I can tell you a couple of things from my own experience with Effexor. I didn't find it did much for my depression, more accurately, I feel exactly the same depression wise.
For anxiety, it did do something, not nearly enough, but I didn't realize it untill I quit it. But there are a few big anxiety triggers that were totally absent while I was on it. A couple trauma related and one or two I've had forever. Did I personally feel it was worth the side effects of Effexor? No. But that's me.
The other thing I can tell you is that the withdrawal symptoms are quite bad. From what I understand about the possible scope of the discontinuation syndrome, I got off easy.
I had "brain zaps" for about 2 weeks, they were quite debilitating for the first 4-5 days, including some nausea and vertigo.
Fortunately I was spared the emotional and psychological negative rebound symptoms. Some of that was my doing, some of it was luck.
For example, I noticed that during the worst of the withdrawals, I was in almost total control of how I was feeling emotionally. I could either be in good spirits, or suicidally miserable. It was up to me to ensure that I surrounded myself with positive things, otherwise I would easily swing the other way. Once I figured that out it was a fairly simple matter of living in a little bubble of positivity.
The downside and danger of this however is that life is not predictable. This is where the luck came into play.
Nothing bad happened while I was undergoing the withdrawals. No one got sick, hurt, struck by lightning, ect, ect. I managed to pick a time when the world ran smoothly (for once).
The reason I mentioned all of that? I quit cold turkey.
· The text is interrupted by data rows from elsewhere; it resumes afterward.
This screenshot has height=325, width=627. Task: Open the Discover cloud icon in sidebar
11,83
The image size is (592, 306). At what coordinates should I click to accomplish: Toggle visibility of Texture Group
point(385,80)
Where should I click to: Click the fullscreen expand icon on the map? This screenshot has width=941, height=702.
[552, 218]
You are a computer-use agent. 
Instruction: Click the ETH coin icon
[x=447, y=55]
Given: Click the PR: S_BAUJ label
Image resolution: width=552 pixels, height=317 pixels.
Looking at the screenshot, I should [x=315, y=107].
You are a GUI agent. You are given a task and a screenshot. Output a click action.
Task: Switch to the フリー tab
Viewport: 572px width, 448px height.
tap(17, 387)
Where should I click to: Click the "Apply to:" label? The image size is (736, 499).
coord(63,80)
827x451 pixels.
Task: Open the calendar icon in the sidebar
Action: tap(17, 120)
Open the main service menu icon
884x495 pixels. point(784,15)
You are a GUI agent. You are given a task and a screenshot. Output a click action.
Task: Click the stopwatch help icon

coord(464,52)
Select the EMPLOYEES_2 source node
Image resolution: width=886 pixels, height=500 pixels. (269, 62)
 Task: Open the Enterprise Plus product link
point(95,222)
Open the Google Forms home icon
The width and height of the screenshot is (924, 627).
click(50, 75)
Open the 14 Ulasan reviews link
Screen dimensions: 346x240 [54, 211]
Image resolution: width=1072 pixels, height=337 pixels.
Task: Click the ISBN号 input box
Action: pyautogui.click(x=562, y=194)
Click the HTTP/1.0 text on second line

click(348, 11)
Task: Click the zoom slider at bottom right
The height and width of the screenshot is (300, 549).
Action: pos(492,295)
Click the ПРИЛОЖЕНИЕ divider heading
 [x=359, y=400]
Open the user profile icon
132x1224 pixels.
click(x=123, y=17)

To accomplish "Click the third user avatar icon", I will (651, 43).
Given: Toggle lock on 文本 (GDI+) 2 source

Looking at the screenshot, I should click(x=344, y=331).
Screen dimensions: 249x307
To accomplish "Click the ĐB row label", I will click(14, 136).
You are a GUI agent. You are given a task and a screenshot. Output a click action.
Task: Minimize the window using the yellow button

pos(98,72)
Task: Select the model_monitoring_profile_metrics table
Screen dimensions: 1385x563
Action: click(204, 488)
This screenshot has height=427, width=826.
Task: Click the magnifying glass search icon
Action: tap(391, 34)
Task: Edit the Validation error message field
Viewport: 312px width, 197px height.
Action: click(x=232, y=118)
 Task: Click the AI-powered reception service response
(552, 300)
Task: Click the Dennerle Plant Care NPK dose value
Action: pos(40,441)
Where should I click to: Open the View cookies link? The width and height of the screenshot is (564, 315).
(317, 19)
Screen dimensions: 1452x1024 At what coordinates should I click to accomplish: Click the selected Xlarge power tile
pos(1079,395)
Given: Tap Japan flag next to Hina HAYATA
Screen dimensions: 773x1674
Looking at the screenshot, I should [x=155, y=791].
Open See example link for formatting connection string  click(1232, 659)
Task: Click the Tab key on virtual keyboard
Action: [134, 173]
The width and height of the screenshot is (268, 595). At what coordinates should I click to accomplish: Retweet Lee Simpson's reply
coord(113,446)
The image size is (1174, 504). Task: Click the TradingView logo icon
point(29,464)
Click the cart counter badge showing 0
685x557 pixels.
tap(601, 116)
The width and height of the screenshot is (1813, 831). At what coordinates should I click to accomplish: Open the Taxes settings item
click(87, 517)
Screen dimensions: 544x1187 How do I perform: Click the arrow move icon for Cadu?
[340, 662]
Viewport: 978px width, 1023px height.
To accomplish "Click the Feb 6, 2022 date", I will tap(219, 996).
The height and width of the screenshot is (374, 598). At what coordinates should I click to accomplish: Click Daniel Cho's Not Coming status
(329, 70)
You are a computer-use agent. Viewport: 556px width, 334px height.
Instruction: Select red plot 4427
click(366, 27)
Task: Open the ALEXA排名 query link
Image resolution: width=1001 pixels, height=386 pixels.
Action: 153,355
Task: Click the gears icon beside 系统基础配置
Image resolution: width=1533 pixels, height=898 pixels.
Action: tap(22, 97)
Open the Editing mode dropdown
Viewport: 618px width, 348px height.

The other thing I have learned from taking just about every drug there is for this sort of thing is that they won't make you happy. They can only make you stable, happiness is up to you. (not what you want to hear, I know.)
But it's not necessarily a bad thing. Finding how to be happy, or at least content with life is a very hard thing to learn, probably the hardest thing to learn, especially for people with PTSD. There is so little reason for us to even look for it. We obsess on the horror, while forgetting the good.
I myself have have had to learn and relearn this same lesson, over and over again. That there is no pill to make it all better. I have to do that.
Why is this a good thing?.... Maybe it isn't, but at least you know where to start. When it's working, it's good. When it isn't, the meds are supposed to help keep you from falling so far down that you can't find your way up again.
Don't give up on it, talk with your doctor, make them understand that you don't feel helped by the current meds regime your taking. Write down what you are feeling from your meds, good and bad. Go through the list with your doctor. Even find out if you can email the list to your doctor ahead of your next visit, so they have a chance to read it, then they can ask you better questions than, "so..... How are you feeling?"
I hope you find something in this small novel I have written helpful. Keeping you in my thoughts.